[Document text]
In the Tribunal’s view, that information is relevant as it shows that the applicant and his family members had provided false or misleading information in their past dealings with the Department. Significantly, the information also indicates that the family has ready access to bogus documents (such as birth records and marriage certificate). The Tribunal is mindful that in response to the NOICC the applicant provided his father’s death certificate and statements from community members. The Tribunal sought to verify the death certificate through the overseas post but was informed on 23 August 2019 that such verification could not be done. Given the provision, and the availability of bogus documents in the past, the Tribunal has formed the view that such documents are unreliable and should be given no weight.
The delegate found that the applicant failed to comply with s.101(a) by not providing the given name, the family name and the date of birth of his father in response to Question 19 of Form 80. The delegate also found that the applicant did not comply with s.101(b) by providing incorrect information in response to Question 37 of Form 47SP by referring to his father Syed Nadir as being deceased. The delegate acknowledged that the applicant did not complete the form himself but found, by reference to s.99 of the Act, that he was taken to have given that information. The delegate noted that if the correct information was known, the applicant may not have been assessed as being a member of the family unit of the primary visa applicant.
In his submission to the delegate of 8 September 2017 the applicant stated that his father had died in a bomb blast on 1 December 2001 and the applicant presented a statement from his mother who outlined the difficulties of raising the family on her own. The applicant states that the family had a funeral ceremony for their father and fled the country shortly after for their safety. The applicant states that his father is Nadir Syed and not Syed Nadir Shah.
[/Document text]
[Extracted records]
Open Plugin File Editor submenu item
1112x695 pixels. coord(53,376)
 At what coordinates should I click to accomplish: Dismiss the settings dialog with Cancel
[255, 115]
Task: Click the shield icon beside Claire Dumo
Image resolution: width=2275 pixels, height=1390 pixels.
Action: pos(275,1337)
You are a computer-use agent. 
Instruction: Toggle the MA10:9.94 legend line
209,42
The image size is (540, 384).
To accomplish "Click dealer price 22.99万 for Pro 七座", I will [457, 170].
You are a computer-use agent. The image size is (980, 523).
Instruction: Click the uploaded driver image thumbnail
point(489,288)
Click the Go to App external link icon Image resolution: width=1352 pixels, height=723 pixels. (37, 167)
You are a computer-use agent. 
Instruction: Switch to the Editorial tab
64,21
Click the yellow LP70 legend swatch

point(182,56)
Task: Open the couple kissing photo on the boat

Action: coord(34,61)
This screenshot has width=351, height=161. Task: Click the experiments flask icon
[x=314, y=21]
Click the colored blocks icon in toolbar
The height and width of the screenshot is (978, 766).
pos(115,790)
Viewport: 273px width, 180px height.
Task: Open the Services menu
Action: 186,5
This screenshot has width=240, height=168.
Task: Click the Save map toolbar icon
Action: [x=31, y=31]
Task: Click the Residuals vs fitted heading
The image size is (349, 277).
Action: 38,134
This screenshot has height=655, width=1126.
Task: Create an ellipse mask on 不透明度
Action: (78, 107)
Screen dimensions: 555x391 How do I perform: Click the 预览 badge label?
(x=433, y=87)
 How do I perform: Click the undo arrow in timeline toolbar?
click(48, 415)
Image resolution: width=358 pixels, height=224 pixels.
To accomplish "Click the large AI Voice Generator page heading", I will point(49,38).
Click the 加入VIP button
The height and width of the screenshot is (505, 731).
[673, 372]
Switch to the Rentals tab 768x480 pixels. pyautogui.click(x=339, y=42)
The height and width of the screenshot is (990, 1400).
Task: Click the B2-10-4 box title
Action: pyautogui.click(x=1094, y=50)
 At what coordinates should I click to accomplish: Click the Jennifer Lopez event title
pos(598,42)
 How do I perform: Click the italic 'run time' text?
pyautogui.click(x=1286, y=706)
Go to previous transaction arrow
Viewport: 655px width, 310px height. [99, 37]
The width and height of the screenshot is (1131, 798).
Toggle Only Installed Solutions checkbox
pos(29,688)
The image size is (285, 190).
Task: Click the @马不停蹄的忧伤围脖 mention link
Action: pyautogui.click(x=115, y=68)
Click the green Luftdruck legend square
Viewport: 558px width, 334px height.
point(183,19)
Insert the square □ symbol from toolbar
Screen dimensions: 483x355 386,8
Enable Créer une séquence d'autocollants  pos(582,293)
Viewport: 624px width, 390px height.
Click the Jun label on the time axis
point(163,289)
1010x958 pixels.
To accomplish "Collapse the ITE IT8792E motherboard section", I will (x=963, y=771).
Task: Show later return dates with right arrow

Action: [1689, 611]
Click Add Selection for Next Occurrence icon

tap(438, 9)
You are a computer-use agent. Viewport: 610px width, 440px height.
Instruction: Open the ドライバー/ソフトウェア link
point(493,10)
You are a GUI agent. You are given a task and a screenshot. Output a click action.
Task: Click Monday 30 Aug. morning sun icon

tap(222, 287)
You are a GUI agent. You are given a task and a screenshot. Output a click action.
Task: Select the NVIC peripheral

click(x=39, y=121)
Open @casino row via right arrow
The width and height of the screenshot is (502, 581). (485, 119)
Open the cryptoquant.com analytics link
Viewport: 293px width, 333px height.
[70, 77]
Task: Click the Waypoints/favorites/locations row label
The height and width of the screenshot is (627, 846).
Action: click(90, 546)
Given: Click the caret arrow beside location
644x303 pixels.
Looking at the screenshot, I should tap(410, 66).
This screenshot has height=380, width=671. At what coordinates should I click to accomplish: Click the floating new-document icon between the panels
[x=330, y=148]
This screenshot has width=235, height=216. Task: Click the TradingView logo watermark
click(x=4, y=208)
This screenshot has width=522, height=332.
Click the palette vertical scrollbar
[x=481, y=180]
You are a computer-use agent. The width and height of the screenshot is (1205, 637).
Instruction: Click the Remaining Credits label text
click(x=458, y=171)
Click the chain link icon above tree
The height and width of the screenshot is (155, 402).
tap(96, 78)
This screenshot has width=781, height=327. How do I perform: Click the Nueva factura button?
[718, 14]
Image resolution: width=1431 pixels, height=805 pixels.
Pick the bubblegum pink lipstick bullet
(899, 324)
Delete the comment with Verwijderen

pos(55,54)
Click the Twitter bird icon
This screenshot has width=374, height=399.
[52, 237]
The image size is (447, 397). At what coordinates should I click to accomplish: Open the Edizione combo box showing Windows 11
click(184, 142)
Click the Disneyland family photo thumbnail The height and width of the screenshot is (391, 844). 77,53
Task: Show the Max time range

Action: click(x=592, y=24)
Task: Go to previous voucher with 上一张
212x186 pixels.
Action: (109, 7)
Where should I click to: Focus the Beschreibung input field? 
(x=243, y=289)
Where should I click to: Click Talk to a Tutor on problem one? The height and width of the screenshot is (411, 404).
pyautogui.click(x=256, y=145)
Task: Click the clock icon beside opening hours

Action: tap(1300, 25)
[/Extracted records]
Actions to take:
1. Check each statement against the tribunal text. Answer yes or no, and quote the words of the text that decide it.
(a) The Tribunal verified the father's death certificate through the overseas post.
(b) According to the delegate, the applicant did not give his father's date of birth in response to Question 19 of Form 80.
(c) The applicant stated that his father died in a bomb blast on 1 December 2001.
2. Proceed with the tribunal text, picking up after its last sentence.

Results:
1.
(a) No: "was informed on 23 August 2019 that such verification could not be done."
(b) Yes: "by not providing the given name, the family name and the date of birth of his father in response to Question 19 of Form 80."
(c) Yes: "his father had died in a bomb blast on 1 December 2001."

2.
In his submission to the delegate of 12 February 2019 the applicant stated that he had not lived in Afghanistan since 2001 and that it is unsafe for him to return. The applicant refers to the large amount of false or misleading information which has come to the Department and which is outside of his knowledge. The applicant states that some of the allegations result from a land dispute between the applicant’s family and descendants of an uncle. That land dispute caused the applicant’s father and oldest brother to remain in Afghanistan in order to sell the land and his father was killed. The applicant accepted that documents were submitted by his family which ‘turned out not to be authentic’. The applicant notes that some were obtained in good faith from the Afghan Consulate in Quetta. The applicant states that other allegations – including the family’s involvement in people smuggling – were not true. The applicant states that the family believed his father was killed and they had recently obtained a new death certificate in Kabul. They do not know who the person is who claims to have a similar name to his father and they suspect that person used the same broker. The applicant states that two members of the family dealt with the Pakistani authorities to obtain identity documents to enable them to work but they had no contact with the Pakistani authorities since coming to Australia and any reference relating to them dealing with Pakistani passports is false. The applicant states that any facial imaging assessment confirming Pakistani identity ‘cannot be taken seriously’.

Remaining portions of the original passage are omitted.